On Tue, 14 Jan 2014, Jason Evans wrote:

> On Dec 30, 2013, at 5:23 AM, valtteri at rahkonen.fi wrote:
>> I noticed that the OSX version of the jemalloc uses spin locks and decided to implement support for the pthread spin locks that can be used in Linux. At least in my case there is huge benefit because I run a single thread in a specific core that has not that much other activity and pthread mutex lock contention seems to always schedule the thread away from execution, so spin locking seems to give more stable result while adding bit more CPU load. Most likely in more general case this would not be wanted, because there would be more threads/processes running on same core and thus the scheduling might give execution time for some other important threads like the one having the lock taken.
>>
>> What do you think, is this something that could be merged to the upstream? My patch implements new configure script option --enable-pthread-spinlock that turns on the pthread spin lock i.e. the spin locks are not used by default because of the scheduling benefit with normal use.
>
> The only reason jemalloc uses spinlocks on OS X is that normal pthread mutex creation uses malloc() internally, and that causes bootstrapping issues.  Under all the real-world scenarios I've examined, mutex contention is negligible.  Furthermore, on Linux jemalloc uses adaptive mutexes, which IIRC spin before blocking.  Do you have an application for which your patch makes a significant difference?
>
> Thanks,
> Jason

Hi Jason,

I have a case where I have a specialized thread running in it's own CPU 
and there is not be that much activity in same CPU core.
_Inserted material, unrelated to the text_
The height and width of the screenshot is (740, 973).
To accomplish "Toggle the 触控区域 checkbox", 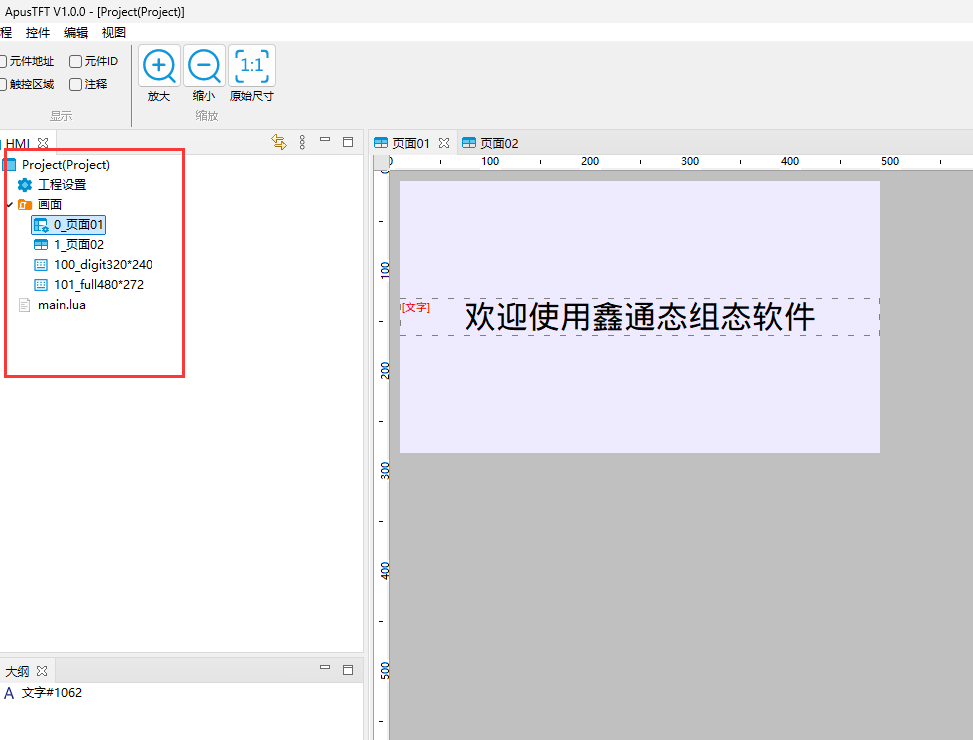I will [x=3, y=84].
I have internal 
memory allocator that allows the process to increase up to certain limit 
and after the predefined limit the application starts to do it's onw 
garbage collecting i.e. the thread cache can be mostly empty when the 
process size is allowed to grow. This means that the global arena is 
accessed a lot and when there is lot of CPU's the locks start to matter. 
When running my application I don't typically see full CPU load when there 
is lot of CPU's because eventually the mutex will put the process away 
from execution and with spinlock's that obviously doens't happen. There 
is definetely a measurable difference with different locking methods.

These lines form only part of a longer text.